# [WORK TO COMPLETE]
In the records below, repeat word for word only the lines starting at the one that contains "At what coordinates" and ending at the one that contains "Task: Open survey options icon in sidebar", pictures excluded.

# [INFORMATION]
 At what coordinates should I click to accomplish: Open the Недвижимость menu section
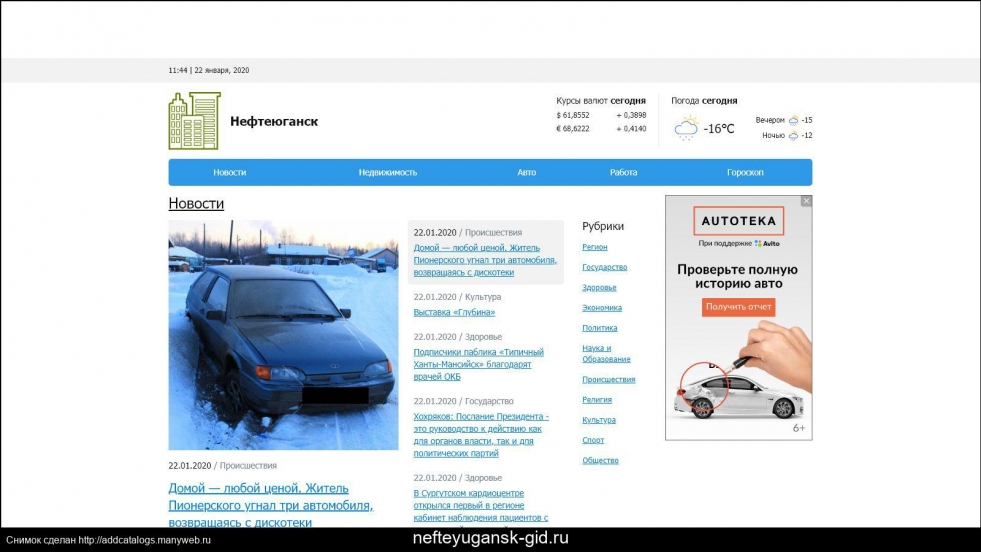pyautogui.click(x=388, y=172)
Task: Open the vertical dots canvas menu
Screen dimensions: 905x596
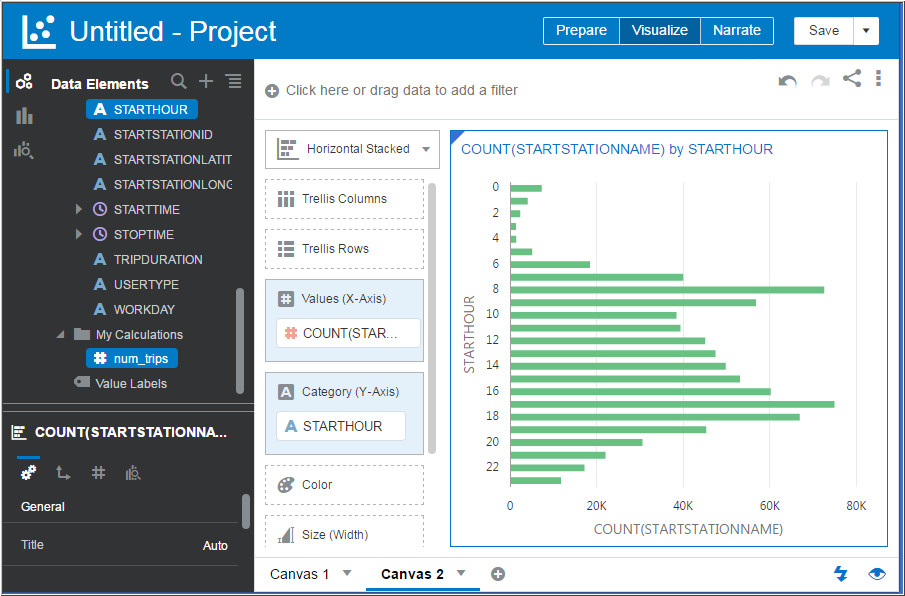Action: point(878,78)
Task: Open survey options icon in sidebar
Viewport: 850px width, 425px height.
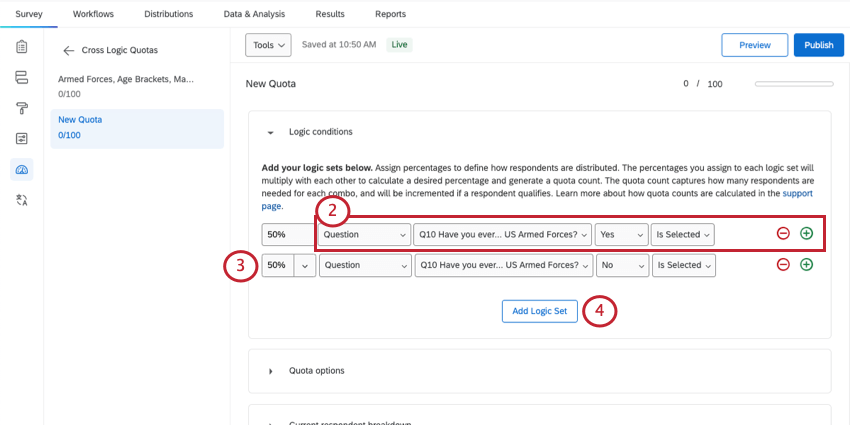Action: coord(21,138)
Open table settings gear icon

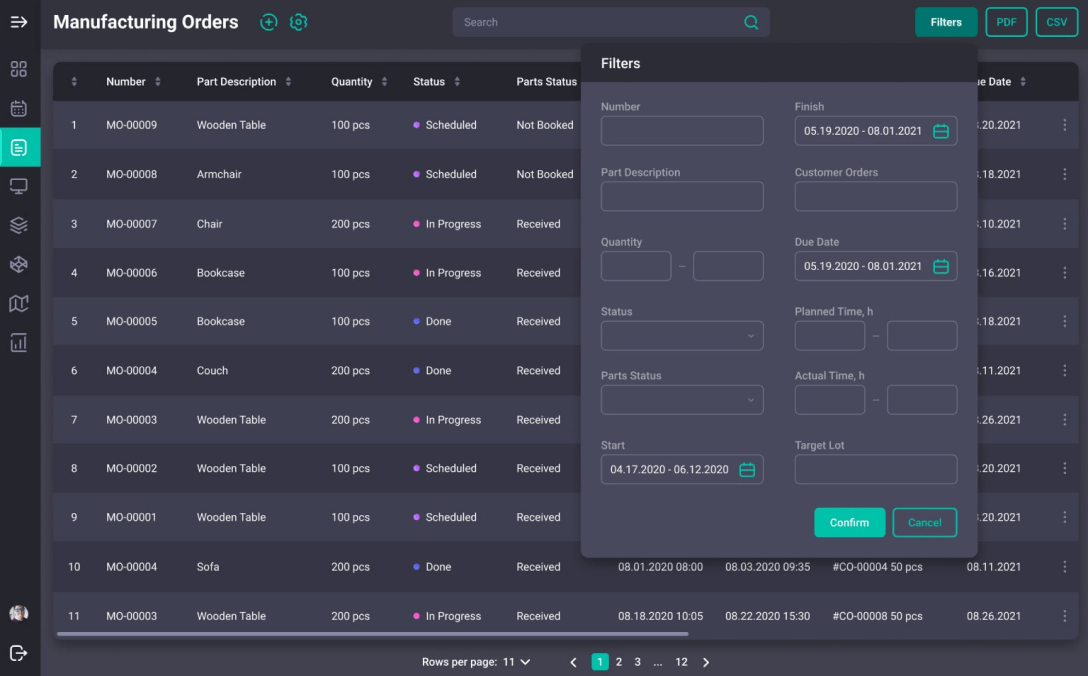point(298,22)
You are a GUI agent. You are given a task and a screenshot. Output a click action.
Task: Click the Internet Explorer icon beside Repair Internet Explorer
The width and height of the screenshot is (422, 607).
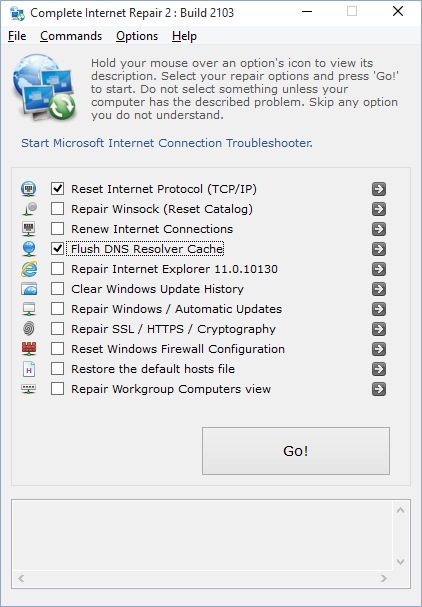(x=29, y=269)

--

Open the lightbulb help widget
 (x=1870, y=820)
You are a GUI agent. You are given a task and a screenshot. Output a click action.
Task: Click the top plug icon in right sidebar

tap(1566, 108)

# [SOLUTION FOR THIS EXERCISE]
 At what coordinates should I click to accomplish: Open the Недвижимость menu section
pyautogui.click(x=388, y=172)
Task: Open the vertical dots canvas menu
Screen dimensions: 905x596
Action: point(878,78)
Task: Open survey options icon in sidebar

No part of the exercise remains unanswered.